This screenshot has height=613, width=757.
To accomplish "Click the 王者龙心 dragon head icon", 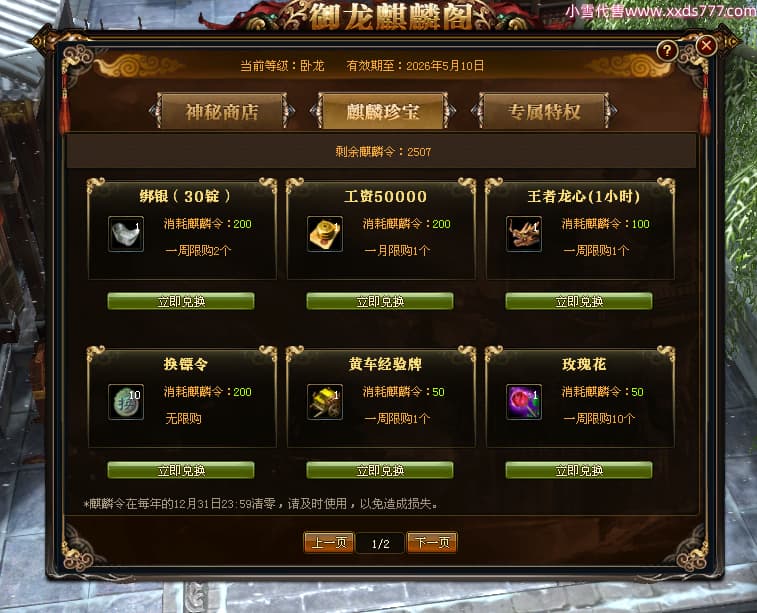I will tap(524, 234).
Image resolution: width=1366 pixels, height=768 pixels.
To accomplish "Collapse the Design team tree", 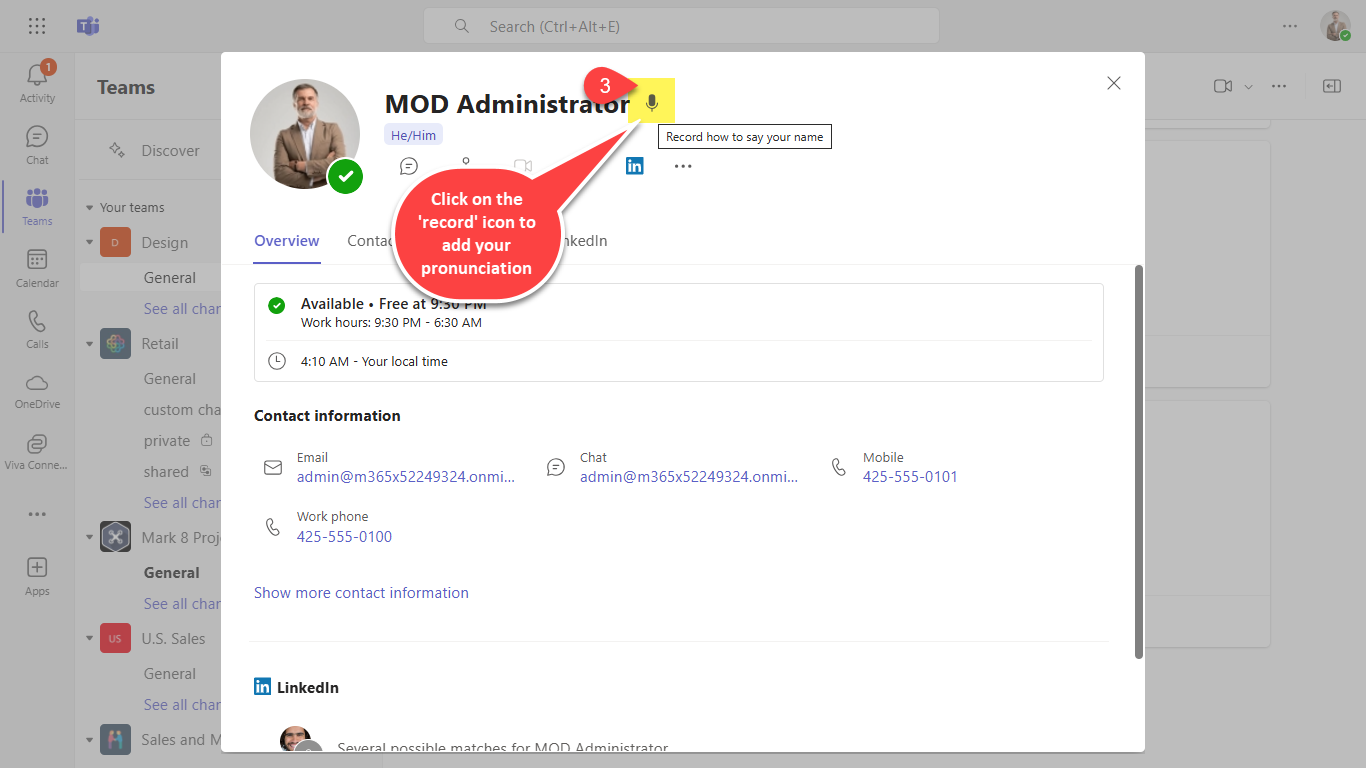I will (89, 243).
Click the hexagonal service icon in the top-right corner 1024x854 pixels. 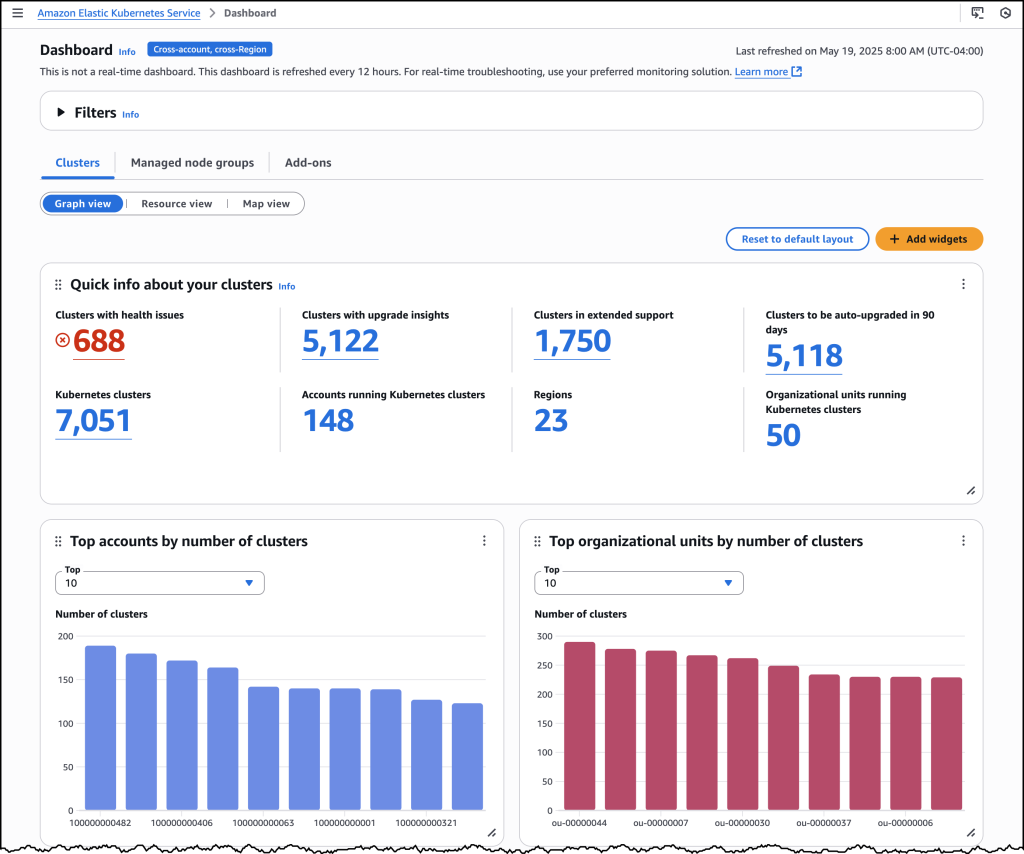(1006, 13)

▶ Task: The lines above that hold the word "width" should be found and copied out.

▶ Solution to this task:
This screenshot has height=613, width=757.
Image resolution: width=1366 pixels, height=768 pixels.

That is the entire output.